Romero hit the government of Claudia Sheinbaum in his speech. There was nothing more powerful. “Mexico wants, deserves and demands the restoration of peace. Unfortunately, we live in a country where violence prevails,” he said. Then moved on November 15, the so-called Generation Z March, which was marked by a confrontation between police and demonstrators. An episode in which the PAN condemned the government of Mexico before the Inter-American Commission on Human Rights (IACHR) in Washington. The right-wing party accused the state of repression, violence, and violating individual guarantees. The arrival of Ernestina Godoy to the Attorney General’s Office was not addressed, an issue that the opposition could exploit to attack the ruling party due to the lawyer’s proximity to Sheinbaum. The silence refers more than one member of the National Action Party to the leader’s history with the new Public Prosecutor. From the Mexico City Public Prosecutor’s Office, Godoy brought investigative files against PAN heavyweights, including Romero, in the so-called Real Estate Cartel, an alleged corruption network in construction matters that implicated PAN figures. It is an issue that has exhausted national unity and there are no plans to revive it.

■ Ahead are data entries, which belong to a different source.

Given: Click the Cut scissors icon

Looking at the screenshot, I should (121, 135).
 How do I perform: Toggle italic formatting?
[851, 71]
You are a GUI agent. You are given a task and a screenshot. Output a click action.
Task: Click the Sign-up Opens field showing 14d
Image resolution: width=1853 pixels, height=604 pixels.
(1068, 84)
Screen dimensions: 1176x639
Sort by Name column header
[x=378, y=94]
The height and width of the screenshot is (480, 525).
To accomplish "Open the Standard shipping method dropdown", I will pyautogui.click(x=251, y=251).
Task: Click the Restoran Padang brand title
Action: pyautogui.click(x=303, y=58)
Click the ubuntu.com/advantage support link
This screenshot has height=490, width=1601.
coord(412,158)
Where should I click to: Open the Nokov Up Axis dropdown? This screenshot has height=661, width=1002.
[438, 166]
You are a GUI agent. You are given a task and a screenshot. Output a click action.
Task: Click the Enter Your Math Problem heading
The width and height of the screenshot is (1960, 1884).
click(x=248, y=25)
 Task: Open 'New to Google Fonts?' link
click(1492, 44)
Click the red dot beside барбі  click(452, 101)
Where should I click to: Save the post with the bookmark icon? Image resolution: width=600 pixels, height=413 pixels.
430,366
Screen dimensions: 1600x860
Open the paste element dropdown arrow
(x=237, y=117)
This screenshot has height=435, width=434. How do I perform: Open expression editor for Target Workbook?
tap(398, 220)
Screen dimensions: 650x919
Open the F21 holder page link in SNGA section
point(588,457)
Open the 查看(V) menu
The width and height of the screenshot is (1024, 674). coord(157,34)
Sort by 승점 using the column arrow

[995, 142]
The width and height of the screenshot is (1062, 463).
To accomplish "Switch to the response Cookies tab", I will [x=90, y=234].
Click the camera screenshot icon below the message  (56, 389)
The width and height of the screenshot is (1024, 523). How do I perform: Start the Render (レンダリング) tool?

The PAN ended its meeting with a blank result, with a few absences and a speech that was disqualified, according to PAN members. Romero’s message was followed by the vacancy of the large place where the meeting was held, located west of the country’s capital. “It was a very wonderful message,” some of the leaders present said. For others, such as Xochitl Gálvez, the opposition candidate who campaigned for the presidency against Claudia Sheinbaum, the openness to the citizens and possible break from the PRI was a success. “The closedness that characterized the National Action Party for many years, where it always had the same candidates, made people distance themselves from the party,” he concluded.